*** Opening of Page text ***

(2012) Jonathan Slack, Oxford University Press, £7.99 / US$11.95, pbk, xiv +130pp, ISBN 978-0-199-60338-1
Your body (as well as those of other multi-celled animals and plants) is made up of cells and nearly all of these are highly specialised: retinal cells in eyes, neuron cells in brains, liver cells and so forth. However a retinal cell cannot become a liver cell. Stem cells are a very special, and comparatively rare in the body, type of cell that can become a number of different types of specialist cell. Furthermore if you can induce from a patient a stem cell line then there is the possibility of creating specialised cells that when transplanted back into the patient they will not suffer immune rejection. In short, stem cells are biomedically important as they hold out the promise of tissue regeneration as well as being of scientific interest.
However stem cell science is very new. For example, mouse embryonic stem cells were only first isolated in 1998. This means that we are still building a good knowledge base on which we might ultimately base a wide range of future treatments for disease and injury. It also means that there is some myth surrounding stem cells and some clinicians (medical doctors as opposed to research scientist doctors) are indulged in quackery (fraud) as part of what has come to be known as stem cell tourism since such quacks tend to operate outside of well-regulated developed nations.
And so Jonathan Slack's very concise short guide to stem cells is most valuable indeed. Now science may well be sometimes hard to understand but it is not impossible and – once you get to grips with it – it is very logical. Patients (and the parents of patients) who have an illness/injury are often very keen to learn about their condition and put the effort in. Indeed even the few who cannot will no doubt have a relative who can. Jonathan Slack's guide should be the first port of call for anyone considering stem cell therapy; just invest £8 (US$12) in this guide before thousands on a therapy that may well not work or result in a tumour or worse. I cannot stress the critical importance of this advice.

*** Close of Page text ***
*** Opening of Record set ***

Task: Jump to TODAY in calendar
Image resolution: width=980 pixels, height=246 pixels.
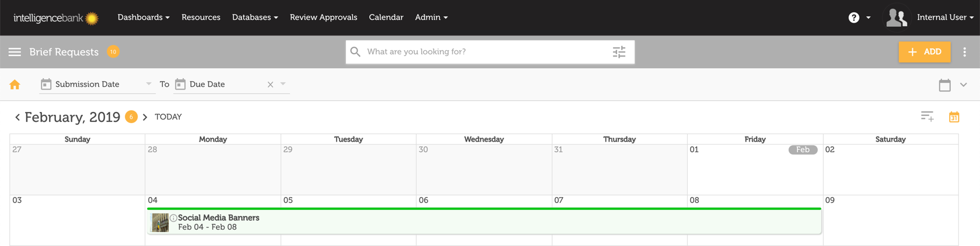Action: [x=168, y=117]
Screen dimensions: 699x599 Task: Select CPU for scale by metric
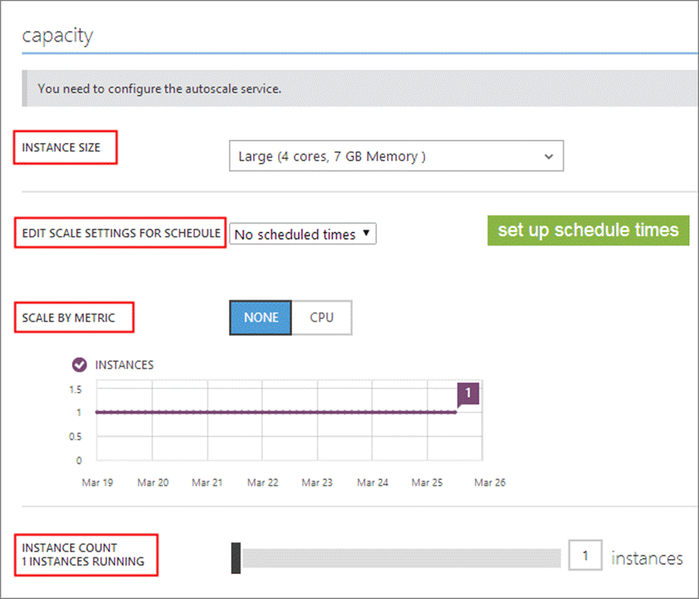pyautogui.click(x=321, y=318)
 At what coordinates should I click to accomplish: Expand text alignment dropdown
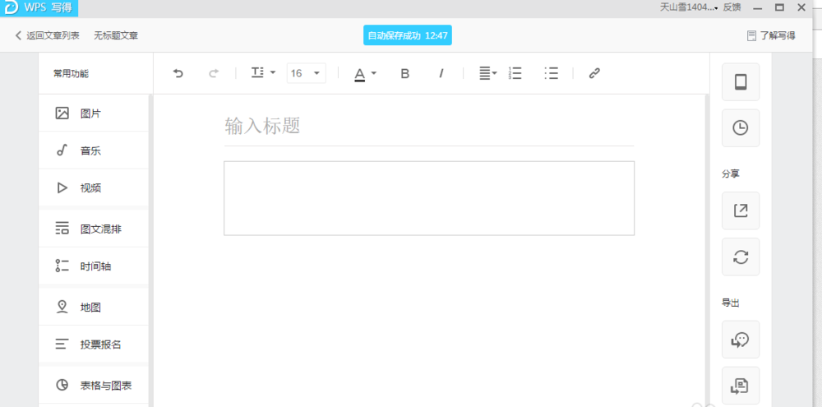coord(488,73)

*** Close of Record set ***

Task requirements
a – Answer these questions from the stem cell book review, each on its own line:
(i) What is the paperback's price in pounds?
(ii) What name does the review give to the quackery practiced outside well-regulated developed nations?
(iii) What does the reviewer say the guide should be for anyone considering stem cell therapy?
b – Pick up the stem cell book review after its last sentence and keep writing it.

Answers below
a –
(i) £7.99
(ii) Stem cell tourism
(iii) The first port of call

b –
This guide will also be of interest to anyone studying biology (and related bioscience) prior to university or indeed even in the first year at university, as it has nearly all the basic key information you will need unless you wish to specialise in cell biology and/or a biomedical science in which case this book can be a springboard into a more advanced text.
The 'A Very Short Introduction' series is currently aimed at lay readers and its 300 volumes mainly focus on the arts and humanities (including history) with only a few on scientific matters. Yet I am confident (having been involved in publishing biology) that if this series teamed up with the Oxford U. Press science departments they could develop specialist introductory series in biology, chemistry and physics that could straddle the late school and early university markets. These would be amazingly useful as specialist textbooks are expensive and while materials are available on the internet, internet resources are all over the place and their provenance in terms of peer-review authority is dubious. A cheap authoritative concise alternative would hit the spot. Just a thought OUP. (Get in touch if you decide to run with it.)
To sum up, this guide will be invaluable for patients considering stem cell options as well as useful for school pupils who are considering going on to study a biological science at university. For these readers I cannot recommend this guide too highly.